All multipliers are not made equal
How can these employment gains be explained? The size of employment multipliers of environmental or carbon taxes depend on two characteristics: how easily the country’s energy and production sectors can reduce their carbon intensity and how higher energy prices will affect labor demand. The more flexible the production structure, the easier it will be for firms to replace energy-intensive production methods with more labor-intensive ones, the stronger the demand for workers grows. In contrast, income taxes directly affect aggregate demand, indirectly increase the cost of labor, and reduce the labor share on production. Hence, the empirical analysis finds that employment multipliers tend to be negative for income taxes, but positive for carbon taxes.
Good tax design, informed by ex-ante policy analysis, can induce sectoral employment effects to be equity-enhancing, particularly when accompanied by social or labor market policies to reduce sectoral and spatial frictions. One critical lesson documented in the literature is that jobs tend to be re-allocated rather than to be lost entirely, depending strongly on policy design (e.g., Hille & Möbius 2019, Marin & Vona 2019). A recent EU Regular Economic Report shows that an economy-wide, carbon tax and subsidy reform with the revenues recycled for low-skilled labor tax cuts may, on aggregate, induce small, but economy-wide job creation, with demand for lower-wage workers disproportionately increasing (see Figure 2A, distribution across wage deciles). The underlying sectoral heterogeneity is large, with mining jobs taking the greatest hit and electricity and service-based sectors experiencing jobs growth (see Figure 2B). Empirical analyses confirm this finding of induced jobs creation in locally operating service businesses, but losses in larger, more energy-intensive manufacturing firms.

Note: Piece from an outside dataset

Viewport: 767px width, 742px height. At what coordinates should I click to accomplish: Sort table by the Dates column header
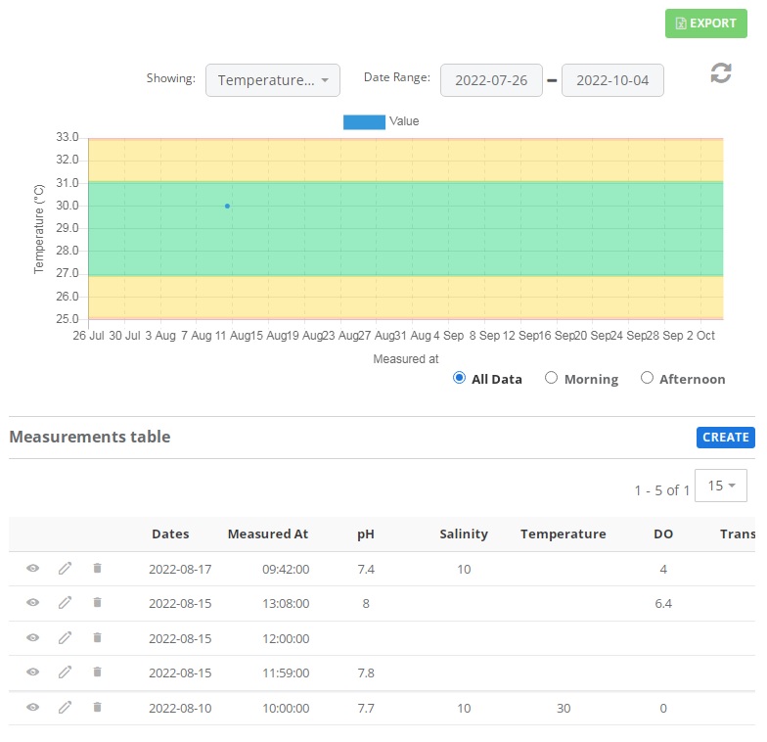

Figure 2. Growing green in Bulgaria with carbon taxes combined with lower taxes on low-skilled laborFigure 2. Labor demand changes induced by economy-wide carbon tax with low-skilled labor tax cuts. Left: A). by region and wage decile; right: B) by sector. Source: WBG staff/EU Regular Economic Report based on multiregional input-output (MRIO) model with price-endogenous technology.
Complementary policies needed—at home and abroad
Accompanying occupational analyses shows that, while many skills can be transferrable, active labor market support, such as retraining and upskilling programs, can help facilitate sectoral reallocations of workers and avoid an increase in (already existing) skill mismatches and shortages. Social protection measures can support the regions that are experiencing concentrated job losses.
In times of economic recovery, taxes on carbon can exert less of a contractionary force on economies, presenting an efficient means to increase fiscal space and to simultaneously induce low-carbon structural change.
In times of economic recovery, taxes on carbon can exert less of a contractionary force on economies, presenting an efficient means to increase fiscal space and to simultaneously induce low-carbon structural change. In aggregate, carbon tax reforms can have net-positive employment multipliers. But the underlying sectoral heterogeneities can be large and will depend on policy design, the economic fabric of countries, integration along global value chains, and on trade partners’ climate ambition. While net job creation inherently benefits those lower-income strata that were more likely lose their job during the coronavirus pandemic, sectoral reallocation will entail various distributional and equity effects, across income groups, skill levels and occupations and spatially, between provinces and countries. Targeted social and labor market interventions can facilitate and ease the reallocations between occupations or regions and reduce frictional costs.